Le médecin thermal : prescripteur des soins, mais aussi architecte de la cure
Le cœur du rôle du médecin thermal réside dans la prescription personnalisée des soins thermaux. Contrairement à la simple répétition d’un protocole standard, chaque ordonnance est ajustée en fonction :
- De l’indication médicale : spécificité des douleurs, limitations, évolutions de la pathologie…
- Des besoins et contraintes individuelles : fatigue, mobilité, anxiété, adaptation nécessaire à l’âge ou à d’autres troubles associés.
- Des réactions déjà observées lors de précédentes cures (1 curiste sur 5 revient chaque année, selon Conseil National des Établissements Thermaux).
Les soins prescrits vont toujours et obligatoirement inclure l’utilisation d’eau thermale, mais le type, la durée et le rythme sont adaptés : bains, douches filiformes, applications de boue, massages sous l’eau, inhalations, etc.
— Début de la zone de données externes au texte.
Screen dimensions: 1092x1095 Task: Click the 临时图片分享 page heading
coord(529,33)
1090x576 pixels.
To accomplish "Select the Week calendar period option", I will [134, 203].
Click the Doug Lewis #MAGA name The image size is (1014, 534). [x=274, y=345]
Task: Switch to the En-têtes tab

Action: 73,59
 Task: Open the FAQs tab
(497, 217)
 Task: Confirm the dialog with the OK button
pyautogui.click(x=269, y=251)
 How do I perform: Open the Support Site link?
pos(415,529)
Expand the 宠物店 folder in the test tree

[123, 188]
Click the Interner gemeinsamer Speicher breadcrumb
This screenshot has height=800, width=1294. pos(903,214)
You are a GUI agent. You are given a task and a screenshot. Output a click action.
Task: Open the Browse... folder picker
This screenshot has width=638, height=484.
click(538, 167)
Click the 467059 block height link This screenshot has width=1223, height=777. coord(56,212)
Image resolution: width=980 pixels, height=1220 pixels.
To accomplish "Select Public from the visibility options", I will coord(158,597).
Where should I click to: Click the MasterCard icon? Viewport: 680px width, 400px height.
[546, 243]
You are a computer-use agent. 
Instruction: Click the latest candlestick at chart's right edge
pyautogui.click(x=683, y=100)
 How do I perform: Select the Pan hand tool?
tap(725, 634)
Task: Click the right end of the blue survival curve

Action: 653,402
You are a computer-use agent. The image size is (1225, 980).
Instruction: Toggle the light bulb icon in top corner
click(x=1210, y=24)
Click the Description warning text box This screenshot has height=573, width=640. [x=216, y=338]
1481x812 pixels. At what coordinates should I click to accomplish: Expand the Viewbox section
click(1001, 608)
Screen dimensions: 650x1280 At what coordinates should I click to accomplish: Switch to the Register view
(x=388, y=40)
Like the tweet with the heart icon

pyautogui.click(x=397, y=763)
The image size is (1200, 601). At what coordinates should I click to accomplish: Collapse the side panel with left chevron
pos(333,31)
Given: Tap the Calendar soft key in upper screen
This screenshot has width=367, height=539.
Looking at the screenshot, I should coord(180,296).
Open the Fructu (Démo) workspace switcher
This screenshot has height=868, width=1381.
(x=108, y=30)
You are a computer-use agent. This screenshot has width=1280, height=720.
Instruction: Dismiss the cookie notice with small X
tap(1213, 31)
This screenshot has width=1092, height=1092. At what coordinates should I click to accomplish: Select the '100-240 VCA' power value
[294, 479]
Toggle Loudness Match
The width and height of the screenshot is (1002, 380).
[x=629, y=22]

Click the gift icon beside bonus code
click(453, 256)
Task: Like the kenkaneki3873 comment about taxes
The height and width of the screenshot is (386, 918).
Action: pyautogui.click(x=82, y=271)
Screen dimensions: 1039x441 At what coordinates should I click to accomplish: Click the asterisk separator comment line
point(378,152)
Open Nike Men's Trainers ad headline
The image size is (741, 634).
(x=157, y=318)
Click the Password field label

À Montrond-les-Bains, la richesse en minéraux et la légère odeur soufrée de l’eau imposent parfois une adaptation du protocole aux tolérances individuelles (notamment en cas de peau sensible ou de terrain atopique).
Protocolisation… Mais avec souplesse
La France dispose de 12 orientations thérapeutiques et de 109 stations thermales agréées par l’État. Chaque station est spécialisée et chaque cure est soumise à des référentiels médicaux stricts. Cependant, le médecin peut moduler la prescription, dans la limite de la sécurité. La logique n’est jamais « à la chaîne », mais respectueuse du rythme et des capacités de chacun (Code de la santé publique).